Can we get this paragraph or so as a sticky, please?

I seriously think this is a really important thing about the rules discussions, which people tend to keep overlooking. I love arguing about rules pedantically because that helps me understand the rules. And I will joke with my GM about these things. The other week, I said "so I found a funny thing in one of the rule books", and she said "I did not know what fear was until I started playing with you guys."

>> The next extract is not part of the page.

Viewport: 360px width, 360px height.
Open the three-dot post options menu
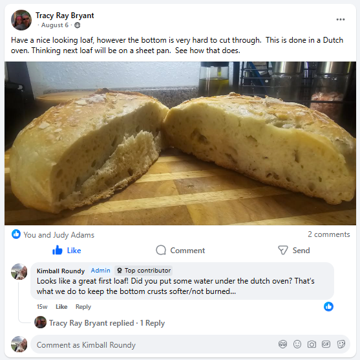pyautogui.click(x=340, y=19)
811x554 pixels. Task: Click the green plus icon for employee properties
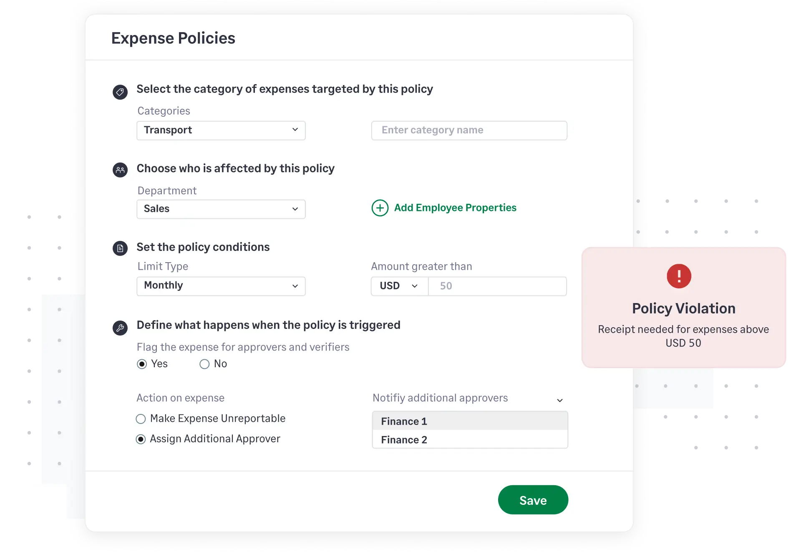tap(379, 208)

And I will cheerfully tell her about the idea of doing astral projection while carrying 125k of diamond dust, meeting a friend who plane shifted to another plane, wishing one of their stats up by five, and then returning to the non-duplicate-copy of your body which still has its gear and possessions. But I would never, ever, try to do that, or the simulacrum of an efreet, or anything like that, because that's stupid.

I think this is a nonsense argument in the context of this rules discussion.

Disregarding stated developer intent that goes against a reasonable reading of the revised rules is not an individual trying to "cheat the system" and does not break the social contract of gamers coming together in order to play a fun game as a group.

We are simply discussing a minor rules interpretation that does not lead to significant game unbalancing one way or the other.

Whether a weapon that interacts to enhance unarmed strikes can be used as part of a monk's unarmed strike is minor in its implications and does not impact the gamer social contract as planar binding efreeti for unlimited free wishes, simulacrum nonsense, and astral exploits would.

This is not players trying to cheat the system leading to DMs being adversarial and screw over in game wishes.


Bandw2 wrote:
hmmm... can brass knuckles be used in a style feat that requires an unarmed strike?

Three interpretations:

1) Of course, they specifically allow use with unarmed strikes so they can be used with any unarmed strike.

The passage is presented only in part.